The Competition & Markets Authority (CMA) has opened an investigation into global fintech firm FNZ’s acquisition of Australia-based GBST Holdings.
This comes after Edinburgh-headquartered FNZ agreed to buy 100% of the shares in GBST Holdings in July 2019. The deal completed earlier this month.
GBST shareholders will receive a total cash consideration of A$3.85 (£2.17) per GBST share, which values the deal at approximately A$269m.
CMA made an initial enforcement order on 14 November, citing section 72 (2) of the Enterprise Act 2002.
Lessening of competition
It said in the order: “The Competition and Markets Authority has reasonable grounds for suspecting that it is or may be the case that Kiwi Holdco CayCo, including its subsidiary FNZ (Australia) Bidco and GBST Holdings have ceased to be distinct.
“The CMA is considering, pursuant to section 22 of the act, whether it is or may be the case that a relevant merger situation has been created and whether the creation of that situation has resulted or may be expected to result in a substantial lessening of competition in any market or markets in the UK.
“The CMA wishes to ensure that no action is taken pending final determination of any reference under section 22 of the act which might prejudice that reference or impede the taking of any action by the CMA under part 3 of the act which might be justified by the CMA’s decisions on the reference.
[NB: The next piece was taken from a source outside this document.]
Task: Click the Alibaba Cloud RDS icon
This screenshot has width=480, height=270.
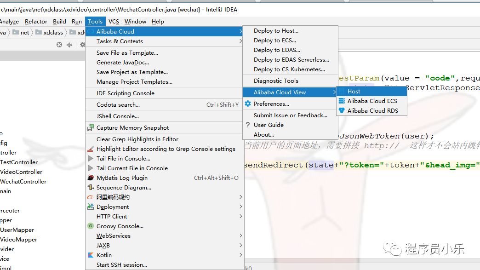Action: (x=342, y=111)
“The circumstances set out in section 72(6) of the Act do not apply and the reference has not been finally determined in accordance with section 79(1) of the Act.”
Full cooperation
The enforcement order made by the CMA will pause any action by GBST and FNZ to integrate their businesses as they have now been banned from pursuing anything which will impair the firms’ individual abilities to compete independently.
A spokesman for FNZ said: “FNZ will cooperate fully with the CMA to provide all the relevant information and will operate the two businesses separately pending completion of the review.”
Timeline
It has not set a date for its inquiry or deadline for its phase one decision.
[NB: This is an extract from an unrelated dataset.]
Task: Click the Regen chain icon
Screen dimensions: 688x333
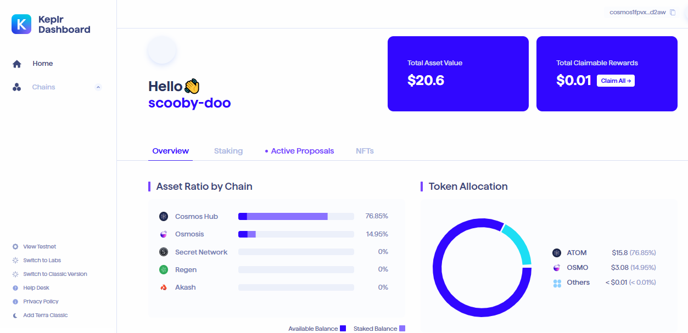Action: (x=163, y=269)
The date for the latter is “the current statutory deadline by when the decision will be announced”.
“If any change occurs, the information is refreshed as soon as practicable,” the CMA said in the order.
“However, the CMA cannot guarantee that the decision will be announced on or before this current deadline, as the deadline of a given case may change during the merger assessment process due to different reasons.”